Transient cell non-autonomous SPC regulation by Tsc2/mTORC1 in the niche

It has recently become apparent that stem cell behavior can be affected in a cell non-autonomous manner by the level of mTORC1 activity within cells contributing to the stem cell niche. In particular, mTORC1-dependent changes in production of paracrine factors by niche cells have been described to impact both positively and negatively on stem cell self-renewal in other systems 33, 34. While the contribution of different somatic cell types to the SPC niche remains an area of intense study, the Sertoli cell is understood to be a critical component through its production of growth factors required for SPC self-renewal and growth 5. In wild-type adult testis, we find evidence of stage-specific mTORC1 activation in Sertoli cells suggesting a potential role for this pathway in niche function (Fig1A, see above).

Thus, we next assessed the indirect niche-dependent effects of aberrant mTORC1 activation on SPC function. To this end, Tsc2 floxed mice were crossed with animals carrying the Amh-Cre transgene, which express Cre in a Sertoli cell-specific fashion from the anti-Mullerian hormone (Amh) promoter 35. Amh-Cre expression is detectable by embryonic day (E) 11.5 in the developing testis 36. Analysis of juvenile (3 weeks postnatal) Tsc2F/F Amh-Cre testis revealed an apparent disruption of the seminiferous epithelium compared to controls, the lumen of some tubules appearing full of the eosinophilic cytoplasm from hypertrophic Sertoli cells (Supplementary Fig S4A). Meiotic cell degeneration and vacuolization could also be observed in these tubules (Supplementary Fig S4A and unpublished observations), consistent with a previous study 37. However, these changes in tubule morphology were temporary, and in young Tsc2F/F Amh-Cre adults (2 months postnatal), the testis histology appeared grossly normal compared to controls (Supplementary Fig S4B).
++++++
Resume the passage on Tsc2/mTORC1 signaling in Sertoli cells of the SPC niche, picking up after its final sentence. The records that follow are independent material, unrelated to the passage on Tsc2/mTORC1 in the SPC niche.

(Dataset entries)
++++++
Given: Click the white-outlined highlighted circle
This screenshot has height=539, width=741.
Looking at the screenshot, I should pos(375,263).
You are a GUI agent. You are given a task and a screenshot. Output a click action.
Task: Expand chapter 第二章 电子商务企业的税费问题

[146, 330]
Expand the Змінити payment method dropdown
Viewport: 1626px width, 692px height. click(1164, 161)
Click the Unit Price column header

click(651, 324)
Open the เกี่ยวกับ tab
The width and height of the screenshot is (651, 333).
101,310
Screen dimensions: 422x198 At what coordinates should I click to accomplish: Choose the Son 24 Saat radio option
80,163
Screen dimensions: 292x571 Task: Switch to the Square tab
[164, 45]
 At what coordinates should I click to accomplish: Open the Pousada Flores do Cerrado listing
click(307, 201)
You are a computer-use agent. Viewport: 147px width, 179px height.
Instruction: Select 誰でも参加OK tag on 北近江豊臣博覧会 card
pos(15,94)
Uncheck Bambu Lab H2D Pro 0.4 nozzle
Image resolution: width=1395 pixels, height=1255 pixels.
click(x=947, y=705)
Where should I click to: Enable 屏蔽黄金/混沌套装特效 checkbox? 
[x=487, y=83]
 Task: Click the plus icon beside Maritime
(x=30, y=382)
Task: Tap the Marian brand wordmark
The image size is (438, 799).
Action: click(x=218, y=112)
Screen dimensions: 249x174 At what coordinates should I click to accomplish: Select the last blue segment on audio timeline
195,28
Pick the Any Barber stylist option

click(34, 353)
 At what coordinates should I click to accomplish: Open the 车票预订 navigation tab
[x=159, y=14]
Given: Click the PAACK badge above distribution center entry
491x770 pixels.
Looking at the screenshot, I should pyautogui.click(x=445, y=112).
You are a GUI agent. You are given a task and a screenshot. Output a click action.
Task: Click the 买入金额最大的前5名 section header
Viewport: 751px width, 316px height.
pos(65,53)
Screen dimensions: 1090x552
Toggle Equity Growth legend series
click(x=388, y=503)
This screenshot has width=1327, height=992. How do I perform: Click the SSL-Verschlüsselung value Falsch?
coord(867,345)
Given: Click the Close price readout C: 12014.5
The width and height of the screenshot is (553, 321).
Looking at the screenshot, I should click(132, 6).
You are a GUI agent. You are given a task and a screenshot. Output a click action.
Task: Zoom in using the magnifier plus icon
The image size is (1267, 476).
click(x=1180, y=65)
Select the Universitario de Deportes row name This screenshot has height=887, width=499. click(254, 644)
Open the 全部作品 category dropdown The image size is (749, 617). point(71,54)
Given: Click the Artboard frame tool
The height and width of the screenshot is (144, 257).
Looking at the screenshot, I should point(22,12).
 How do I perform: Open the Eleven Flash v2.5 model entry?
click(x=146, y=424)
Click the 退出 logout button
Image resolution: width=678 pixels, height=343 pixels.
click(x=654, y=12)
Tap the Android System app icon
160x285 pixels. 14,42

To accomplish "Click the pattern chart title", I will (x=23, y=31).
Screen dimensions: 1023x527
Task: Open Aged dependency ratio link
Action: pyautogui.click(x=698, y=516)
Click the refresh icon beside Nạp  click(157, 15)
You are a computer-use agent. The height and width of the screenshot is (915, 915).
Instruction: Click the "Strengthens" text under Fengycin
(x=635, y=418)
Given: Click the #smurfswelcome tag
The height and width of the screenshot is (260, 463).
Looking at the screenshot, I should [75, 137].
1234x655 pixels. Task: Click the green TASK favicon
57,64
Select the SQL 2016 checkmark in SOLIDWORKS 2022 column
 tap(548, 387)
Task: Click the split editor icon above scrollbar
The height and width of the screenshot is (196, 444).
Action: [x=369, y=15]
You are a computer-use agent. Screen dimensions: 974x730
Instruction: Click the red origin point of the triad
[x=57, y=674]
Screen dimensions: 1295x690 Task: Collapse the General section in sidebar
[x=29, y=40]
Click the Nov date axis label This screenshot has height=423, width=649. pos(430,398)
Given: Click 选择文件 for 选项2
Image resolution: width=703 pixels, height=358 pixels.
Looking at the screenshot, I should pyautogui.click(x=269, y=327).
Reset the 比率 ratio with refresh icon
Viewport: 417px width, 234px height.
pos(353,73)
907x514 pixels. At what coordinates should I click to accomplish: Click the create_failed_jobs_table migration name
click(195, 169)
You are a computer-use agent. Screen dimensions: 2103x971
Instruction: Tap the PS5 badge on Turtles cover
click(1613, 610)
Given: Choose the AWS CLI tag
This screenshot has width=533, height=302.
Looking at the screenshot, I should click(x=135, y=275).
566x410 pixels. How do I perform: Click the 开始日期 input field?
++++++
### REPLY
Immunostaining testis sections of young Tsc2F/F Amh-Cre adults for the Sertoli cell marker Sox9 identified a typical population of Sertoli cells localized to the basal layer of the seminiferous tubules (Fig5A) 38. As anticipated, Sertoli cells of adults displayed striking increases in staining for P-RPS6, confirming successful deletion of Tsc2 in this cell population (Fig5B). Importantly, however, numbers of Plzf-positive spermatogonia from adult Tsc2F/F Amh-Cre testis (2 months postnatal) were comparable to controls, indicating that SPC activity was unaffected by aberrant mTORC1 activation in Sertoli cells (Fig5C and Table1).

Figure 5.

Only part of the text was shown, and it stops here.